Pessoas com autismo no mundo do trabalho: diversidade gera inovação

Embora pessoas com TEA enfrentem alta taxa de desemprego, equipes inclusivas no mercado de trabalho proporcionam ambientes harmônicos, autônomos e engajados

Cerca de 80% das pessoas com Transtorno do Espectro Autista (TEA) adultas está desempregada. A estimativa é da Organização das Nações Unidas (ONU) e revela um cenário de preconceito e desconhecimento.  

“Respeito para todo o espectro” 

Desde 2007, a ONU intitulou a data de 2 de abril como o Dia Mundial de Conscientização do Autismo.

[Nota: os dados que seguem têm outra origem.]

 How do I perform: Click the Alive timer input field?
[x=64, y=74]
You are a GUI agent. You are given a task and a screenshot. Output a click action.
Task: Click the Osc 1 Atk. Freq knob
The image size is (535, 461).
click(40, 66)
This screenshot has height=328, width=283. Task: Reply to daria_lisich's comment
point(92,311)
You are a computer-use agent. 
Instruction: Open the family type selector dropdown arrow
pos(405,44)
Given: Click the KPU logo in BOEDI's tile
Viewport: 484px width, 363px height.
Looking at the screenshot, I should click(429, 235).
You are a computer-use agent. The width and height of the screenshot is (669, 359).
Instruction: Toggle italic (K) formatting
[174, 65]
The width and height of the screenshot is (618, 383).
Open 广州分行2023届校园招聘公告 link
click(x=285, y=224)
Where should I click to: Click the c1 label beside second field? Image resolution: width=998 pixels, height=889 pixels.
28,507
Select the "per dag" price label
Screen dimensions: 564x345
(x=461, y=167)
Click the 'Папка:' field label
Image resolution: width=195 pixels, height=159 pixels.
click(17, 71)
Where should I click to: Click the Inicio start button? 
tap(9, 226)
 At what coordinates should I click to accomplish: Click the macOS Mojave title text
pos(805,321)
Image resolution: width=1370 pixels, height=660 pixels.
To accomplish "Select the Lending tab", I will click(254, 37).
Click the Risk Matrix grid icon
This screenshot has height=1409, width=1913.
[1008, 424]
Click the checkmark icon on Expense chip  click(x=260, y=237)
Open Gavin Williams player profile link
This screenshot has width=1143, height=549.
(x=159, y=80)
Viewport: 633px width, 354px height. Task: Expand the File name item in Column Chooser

O objetivo é eliminar preconceitos em relação às pessoas com TEA e proporcionar um ciclo de debates e conscientização social. O tema de 2020 é “Respeito para todo o espectro”.

A campanha reforça a importância da sociedade compreender a complexidade do Transtorno do Espectro Autista e de respeitar todo e qualquer indivíduo. Para Danilo Garcia, consultor de TI e tem TEA, a data é importante para discutirmos sobre a efetivação de direitos.

Respeitar as pessoas com autismo é eliminar preconceitos e oferecer condições de trabalho para que cada uma possa mostrar o seu potencial. 

Cenário atual 

Em 2012, foi sancionada a Lei 12.764, que instituiu a Política Nacional de Proteção dos Direitos da Pessoa com Transtorno do Espectro Autista. A lei assegurou benefícios às pessoas com autismo nas áreas de saúde e educação e reforçou direitos básicos, como ao trabalho.

Em sala de informática, estudantes sentados em cadeiras trabalham em computadores atentos em professor, que está de pé no centro da sala. Fim da descrição.
Cerca de 80% das pessoas com TEA está fora do mercado de trabalho. Foto: Specialisterne/ Divulgação

A Organização Mundial da Saúde (OMS) avalia que há cerca de 70 milhões de pessoas com autismo em todo o mundo. No Brasil, ainda não é possível quantificar as pessoas que possuem o espectro, pois não há dados oficiais sobre o assunto. Somente no ano passado foi sancionada a lei que prevê a inclusão de perguntas sobre o TEA no censo do Instituto Brasileiro de Geografia e Estatística (IBGE).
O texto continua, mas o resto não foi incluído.